The Critics: Louis Theroux’s ‘The Call of the Weird’
Travel Blog • Michael Yessis • 02.08.07 | 7:40 AM ET
Fans of the old BBC television series “Louis Theroux’s Weird Weekends” will find this material familiar, and readers of Paul Theroux will find the author himself familiar. Louis Theroux is, indeed, the son of the famed travel writer, and The Call of the Weird, published recently in the U.S. after an earlier release in the UK, is a travel book of sorts. The premise: Theroux hits the road to revisit the characters—brothel owners and motivational speakers among them—he profiled on his show about 10 years ago.
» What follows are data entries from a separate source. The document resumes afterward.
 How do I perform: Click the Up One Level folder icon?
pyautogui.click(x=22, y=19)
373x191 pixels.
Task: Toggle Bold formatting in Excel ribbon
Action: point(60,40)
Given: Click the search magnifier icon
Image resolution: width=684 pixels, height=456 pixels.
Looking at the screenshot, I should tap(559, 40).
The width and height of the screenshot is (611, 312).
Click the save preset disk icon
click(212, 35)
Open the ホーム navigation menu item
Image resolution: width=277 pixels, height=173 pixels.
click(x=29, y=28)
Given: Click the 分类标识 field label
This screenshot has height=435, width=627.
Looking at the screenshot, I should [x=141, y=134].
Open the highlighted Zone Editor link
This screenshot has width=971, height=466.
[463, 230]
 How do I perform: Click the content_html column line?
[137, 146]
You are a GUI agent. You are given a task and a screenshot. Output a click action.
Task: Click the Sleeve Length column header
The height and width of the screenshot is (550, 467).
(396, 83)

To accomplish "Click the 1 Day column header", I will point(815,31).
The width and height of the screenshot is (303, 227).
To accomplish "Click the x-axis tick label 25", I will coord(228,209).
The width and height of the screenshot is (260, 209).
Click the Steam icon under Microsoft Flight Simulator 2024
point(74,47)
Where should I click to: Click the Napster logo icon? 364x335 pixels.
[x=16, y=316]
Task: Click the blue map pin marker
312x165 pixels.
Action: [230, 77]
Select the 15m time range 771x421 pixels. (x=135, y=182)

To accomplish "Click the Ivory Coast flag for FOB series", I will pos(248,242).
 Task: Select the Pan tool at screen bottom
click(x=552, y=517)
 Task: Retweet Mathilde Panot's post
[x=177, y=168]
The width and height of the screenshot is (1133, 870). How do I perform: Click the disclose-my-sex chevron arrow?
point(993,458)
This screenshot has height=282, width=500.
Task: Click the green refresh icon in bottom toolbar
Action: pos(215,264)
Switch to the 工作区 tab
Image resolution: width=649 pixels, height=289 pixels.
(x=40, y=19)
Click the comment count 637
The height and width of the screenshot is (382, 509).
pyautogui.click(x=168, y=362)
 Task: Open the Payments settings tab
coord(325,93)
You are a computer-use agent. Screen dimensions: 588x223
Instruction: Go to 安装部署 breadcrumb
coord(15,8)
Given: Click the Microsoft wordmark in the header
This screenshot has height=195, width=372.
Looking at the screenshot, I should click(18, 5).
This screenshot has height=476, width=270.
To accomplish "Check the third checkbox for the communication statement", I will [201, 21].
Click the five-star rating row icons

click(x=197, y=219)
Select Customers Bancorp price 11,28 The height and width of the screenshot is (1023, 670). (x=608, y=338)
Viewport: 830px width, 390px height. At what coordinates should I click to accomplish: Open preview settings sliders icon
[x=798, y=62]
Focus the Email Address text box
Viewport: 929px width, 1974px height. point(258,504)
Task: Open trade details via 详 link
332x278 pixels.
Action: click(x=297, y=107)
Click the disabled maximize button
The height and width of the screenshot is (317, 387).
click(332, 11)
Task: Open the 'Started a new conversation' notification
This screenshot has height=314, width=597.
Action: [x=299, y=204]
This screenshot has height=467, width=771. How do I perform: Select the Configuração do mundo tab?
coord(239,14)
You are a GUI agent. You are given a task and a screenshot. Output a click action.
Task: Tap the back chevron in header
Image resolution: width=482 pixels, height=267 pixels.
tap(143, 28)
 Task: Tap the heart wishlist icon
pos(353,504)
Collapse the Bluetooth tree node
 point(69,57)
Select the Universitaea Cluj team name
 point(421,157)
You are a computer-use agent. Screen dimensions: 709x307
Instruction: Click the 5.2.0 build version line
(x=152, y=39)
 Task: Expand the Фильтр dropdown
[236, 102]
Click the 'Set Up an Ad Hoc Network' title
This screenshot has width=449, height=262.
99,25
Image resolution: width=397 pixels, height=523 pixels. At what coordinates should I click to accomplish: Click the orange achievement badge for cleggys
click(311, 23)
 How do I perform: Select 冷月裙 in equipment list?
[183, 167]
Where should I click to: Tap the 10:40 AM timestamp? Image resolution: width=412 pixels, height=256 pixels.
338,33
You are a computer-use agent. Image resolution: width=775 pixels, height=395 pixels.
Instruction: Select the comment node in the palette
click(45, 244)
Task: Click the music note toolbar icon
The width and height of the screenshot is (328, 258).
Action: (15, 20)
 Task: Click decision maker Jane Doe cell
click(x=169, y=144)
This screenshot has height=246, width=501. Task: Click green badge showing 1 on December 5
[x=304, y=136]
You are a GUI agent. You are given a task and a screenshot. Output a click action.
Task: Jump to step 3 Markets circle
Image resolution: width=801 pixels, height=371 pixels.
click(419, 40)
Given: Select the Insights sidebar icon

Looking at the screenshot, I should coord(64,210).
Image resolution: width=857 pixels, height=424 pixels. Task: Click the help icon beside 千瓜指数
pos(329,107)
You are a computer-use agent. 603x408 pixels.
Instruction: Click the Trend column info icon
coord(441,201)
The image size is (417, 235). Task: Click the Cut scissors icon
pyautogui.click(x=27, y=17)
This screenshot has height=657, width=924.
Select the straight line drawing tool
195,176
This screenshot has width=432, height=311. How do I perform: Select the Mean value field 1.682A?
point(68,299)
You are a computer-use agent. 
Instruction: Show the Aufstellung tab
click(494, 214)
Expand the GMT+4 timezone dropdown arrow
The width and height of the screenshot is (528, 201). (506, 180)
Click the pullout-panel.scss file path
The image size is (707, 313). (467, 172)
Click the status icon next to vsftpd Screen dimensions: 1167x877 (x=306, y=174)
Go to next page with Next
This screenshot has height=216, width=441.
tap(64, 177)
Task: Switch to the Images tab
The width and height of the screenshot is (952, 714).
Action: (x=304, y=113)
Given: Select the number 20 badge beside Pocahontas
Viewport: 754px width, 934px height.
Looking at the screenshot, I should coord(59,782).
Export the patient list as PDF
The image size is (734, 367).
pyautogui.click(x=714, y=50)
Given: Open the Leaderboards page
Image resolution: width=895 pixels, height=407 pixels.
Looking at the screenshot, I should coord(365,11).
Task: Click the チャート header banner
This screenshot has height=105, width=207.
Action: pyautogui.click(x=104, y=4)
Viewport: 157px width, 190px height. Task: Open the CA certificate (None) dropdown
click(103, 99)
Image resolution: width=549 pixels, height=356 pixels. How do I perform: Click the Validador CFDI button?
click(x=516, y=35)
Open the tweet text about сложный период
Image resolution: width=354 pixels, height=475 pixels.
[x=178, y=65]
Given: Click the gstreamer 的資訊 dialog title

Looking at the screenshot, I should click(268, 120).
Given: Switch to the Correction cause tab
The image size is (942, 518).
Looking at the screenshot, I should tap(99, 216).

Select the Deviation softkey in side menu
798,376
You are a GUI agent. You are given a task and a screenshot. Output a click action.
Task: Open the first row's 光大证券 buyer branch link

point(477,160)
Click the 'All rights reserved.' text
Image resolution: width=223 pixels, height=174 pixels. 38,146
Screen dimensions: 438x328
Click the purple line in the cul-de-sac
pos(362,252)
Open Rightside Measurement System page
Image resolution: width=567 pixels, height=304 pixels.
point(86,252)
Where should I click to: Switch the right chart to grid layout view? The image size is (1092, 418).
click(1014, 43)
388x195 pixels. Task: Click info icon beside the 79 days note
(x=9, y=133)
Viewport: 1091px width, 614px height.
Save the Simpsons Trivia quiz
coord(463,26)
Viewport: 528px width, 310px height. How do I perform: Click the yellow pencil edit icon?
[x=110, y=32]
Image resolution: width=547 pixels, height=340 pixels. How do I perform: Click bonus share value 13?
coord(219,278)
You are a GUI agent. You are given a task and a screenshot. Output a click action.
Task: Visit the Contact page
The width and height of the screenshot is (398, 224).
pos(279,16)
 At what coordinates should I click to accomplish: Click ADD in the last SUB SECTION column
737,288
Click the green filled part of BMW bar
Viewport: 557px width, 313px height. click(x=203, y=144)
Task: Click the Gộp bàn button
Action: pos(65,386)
“Mr. Theroux puts a lot of miles on his rental car, but otherwise he turns in a lazy performance,” writes William Grimes in a mixed review in the New York Times. “Like Bernard-Henri Lévy in ‘American Vertigo,’ he seems to believe that the real soul of America can be found only at remote religious encampments or U.F.O. conventions. It’s surprising that the two of them did not trip over each other at the same Nevada cathouses and nut-job gatherings. By carpooling, they could have saved a ton on gas. For both, and all others tempted to twang this string one more time, here’s a shocking proposal: The United States is no stranger than any other country. The weird quotient, per capita, is precisely equal to Luxembourg’s.”
And what, precisely, makes someone weird? Theroux says its in the eye of the beholder.
Related on World Hum:
* Bernard-Henri Lévy: Suffering From ‘American Vertigo’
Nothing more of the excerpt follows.